Event Summary
On 18 October 2025, the West Kowloon Cultural District Authority (WKCDA) cancelled the scheduled November 28-December 4 performances of “We Are Gay” at the Xiqu Centre, approximately two hours before tickets were to go on sale at 11am on Saturday. WKCDA stated it had received “a large number of complaints” alleging the play “promotes confrontation and defames Hong Kong,” and that the cancellation decision was made “following consultation with the Culture, Sports and Tourism Bureau” with their “support and consent.” The same day, pro-Beijing newspaper Wen Wei Po published a 1,000-word opinion piece attacking playwright Candace Chong Mui-ngam for “building her happiness on Hongkongers’ pain” and criticizing the play for “cultural subversion,” claiming it was “brimming with malice, utterly devoid of morals, detrimental to public decency and poisonous to society.” These actions represent an escalation within an established pattern of systematic cultural blacklisting targeting Candace Chong.
The play, which premiered at the Hong Kong Arts Festival in 2022 and won multiple awards including best performance, script/playwright and director of the year at the 2023 International Association of Theatre Critics Awards, explores a love triangle between three gay men and themes of discrimination and lack of equality for the LGBTQ community. Lead actor Anthony Wong Chau-sang condemned the “layman decision” and compared the cancellations and blacklisting since the 2020 National Security Law as “a haunting that makes practitioners afraid.”
This cancellation represents escalation of systematic blacklisting targeting Chong, following her September 9 public revelation of being blacklisted by major cultural institutions and the September 26 cancellation of her Chinese University lecture.
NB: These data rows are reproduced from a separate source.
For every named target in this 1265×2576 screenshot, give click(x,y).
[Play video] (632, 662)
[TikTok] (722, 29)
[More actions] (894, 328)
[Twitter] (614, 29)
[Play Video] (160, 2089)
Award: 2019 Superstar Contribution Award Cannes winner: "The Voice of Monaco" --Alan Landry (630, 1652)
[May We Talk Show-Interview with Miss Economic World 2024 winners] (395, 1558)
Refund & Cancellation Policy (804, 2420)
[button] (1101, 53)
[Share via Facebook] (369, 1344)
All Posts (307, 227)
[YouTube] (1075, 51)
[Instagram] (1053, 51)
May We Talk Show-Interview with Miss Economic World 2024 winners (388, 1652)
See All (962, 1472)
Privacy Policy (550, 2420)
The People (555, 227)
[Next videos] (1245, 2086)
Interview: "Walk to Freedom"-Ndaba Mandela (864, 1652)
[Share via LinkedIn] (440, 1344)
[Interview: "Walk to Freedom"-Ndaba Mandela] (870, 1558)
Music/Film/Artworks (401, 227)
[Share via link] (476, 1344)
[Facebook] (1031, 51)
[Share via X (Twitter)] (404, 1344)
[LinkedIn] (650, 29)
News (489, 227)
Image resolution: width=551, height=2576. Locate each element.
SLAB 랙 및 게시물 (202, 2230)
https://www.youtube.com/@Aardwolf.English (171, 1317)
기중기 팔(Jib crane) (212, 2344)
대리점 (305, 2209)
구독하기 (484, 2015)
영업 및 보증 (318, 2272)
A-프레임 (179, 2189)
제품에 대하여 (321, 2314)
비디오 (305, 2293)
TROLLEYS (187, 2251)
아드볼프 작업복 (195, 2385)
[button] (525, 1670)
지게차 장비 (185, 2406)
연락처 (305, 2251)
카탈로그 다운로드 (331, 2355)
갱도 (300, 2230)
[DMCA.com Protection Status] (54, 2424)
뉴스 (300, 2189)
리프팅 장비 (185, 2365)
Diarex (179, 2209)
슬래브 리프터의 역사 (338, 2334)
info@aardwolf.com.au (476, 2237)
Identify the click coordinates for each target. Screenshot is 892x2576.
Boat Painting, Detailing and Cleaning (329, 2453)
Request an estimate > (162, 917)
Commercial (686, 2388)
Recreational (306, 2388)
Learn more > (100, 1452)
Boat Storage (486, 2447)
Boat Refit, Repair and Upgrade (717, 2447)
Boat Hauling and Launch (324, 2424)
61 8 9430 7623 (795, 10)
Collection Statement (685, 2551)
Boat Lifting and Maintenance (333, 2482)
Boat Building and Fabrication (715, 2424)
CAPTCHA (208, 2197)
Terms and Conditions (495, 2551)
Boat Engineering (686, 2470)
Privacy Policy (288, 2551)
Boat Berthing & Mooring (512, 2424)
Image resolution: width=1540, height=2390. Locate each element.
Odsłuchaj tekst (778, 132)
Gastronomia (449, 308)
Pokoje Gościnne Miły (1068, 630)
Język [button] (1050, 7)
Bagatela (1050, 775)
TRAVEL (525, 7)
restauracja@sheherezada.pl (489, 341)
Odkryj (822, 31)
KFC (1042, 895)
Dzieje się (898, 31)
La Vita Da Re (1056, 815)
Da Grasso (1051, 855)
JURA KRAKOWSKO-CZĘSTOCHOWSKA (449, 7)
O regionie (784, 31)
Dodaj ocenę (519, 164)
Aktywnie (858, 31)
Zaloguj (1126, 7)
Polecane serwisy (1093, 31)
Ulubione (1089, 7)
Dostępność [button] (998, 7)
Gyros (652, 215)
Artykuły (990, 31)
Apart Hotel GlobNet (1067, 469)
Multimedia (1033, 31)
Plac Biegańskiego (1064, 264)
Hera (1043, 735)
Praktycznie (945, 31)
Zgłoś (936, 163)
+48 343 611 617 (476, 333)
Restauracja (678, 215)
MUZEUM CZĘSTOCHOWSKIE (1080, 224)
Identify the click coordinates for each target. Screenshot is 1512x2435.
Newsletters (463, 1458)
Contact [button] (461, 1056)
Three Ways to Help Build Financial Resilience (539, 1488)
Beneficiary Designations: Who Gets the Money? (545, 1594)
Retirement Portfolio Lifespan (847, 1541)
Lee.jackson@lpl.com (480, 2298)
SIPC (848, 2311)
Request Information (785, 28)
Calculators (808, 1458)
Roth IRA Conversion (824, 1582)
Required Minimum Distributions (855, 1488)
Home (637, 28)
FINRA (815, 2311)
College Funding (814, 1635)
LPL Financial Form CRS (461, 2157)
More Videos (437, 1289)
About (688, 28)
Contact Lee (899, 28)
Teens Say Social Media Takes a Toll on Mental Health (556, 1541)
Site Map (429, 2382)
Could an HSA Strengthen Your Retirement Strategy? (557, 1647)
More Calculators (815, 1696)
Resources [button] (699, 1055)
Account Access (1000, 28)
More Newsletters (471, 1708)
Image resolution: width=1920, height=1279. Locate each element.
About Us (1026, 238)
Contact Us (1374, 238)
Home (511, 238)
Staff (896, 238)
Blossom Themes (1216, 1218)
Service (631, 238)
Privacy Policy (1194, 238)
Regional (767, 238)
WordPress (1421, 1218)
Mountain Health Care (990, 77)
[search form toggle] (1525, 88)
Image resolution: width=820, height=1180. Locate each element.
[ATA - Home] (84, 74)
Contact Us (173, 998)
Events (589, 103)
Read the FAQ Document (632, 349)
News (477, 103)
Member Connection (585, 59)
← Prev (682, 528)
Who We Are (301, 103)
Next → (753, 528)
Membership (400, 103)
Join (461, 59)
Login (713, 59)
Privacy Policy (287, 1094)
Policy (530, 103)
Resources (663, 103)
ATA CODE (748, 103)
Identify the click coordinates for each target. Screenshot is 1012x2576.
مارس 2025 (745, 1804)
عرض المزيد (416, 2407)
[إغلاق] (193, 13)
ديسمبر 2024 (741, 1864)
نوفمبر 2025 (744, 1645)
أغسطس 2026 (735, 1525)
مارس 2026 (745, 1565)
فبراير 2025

The play had experienced an off-on-off trajectory: advance bookings started August 16, were halted September 9 with hints of cancellation, were reactivated September 24 after receiving “the green light,” only to be definitively cancelled October 18. The cancellation demonstrates unprecedented escalation in cultural censorship through explicit government bureau involvement in programming decisions at nominally independent cultural venues.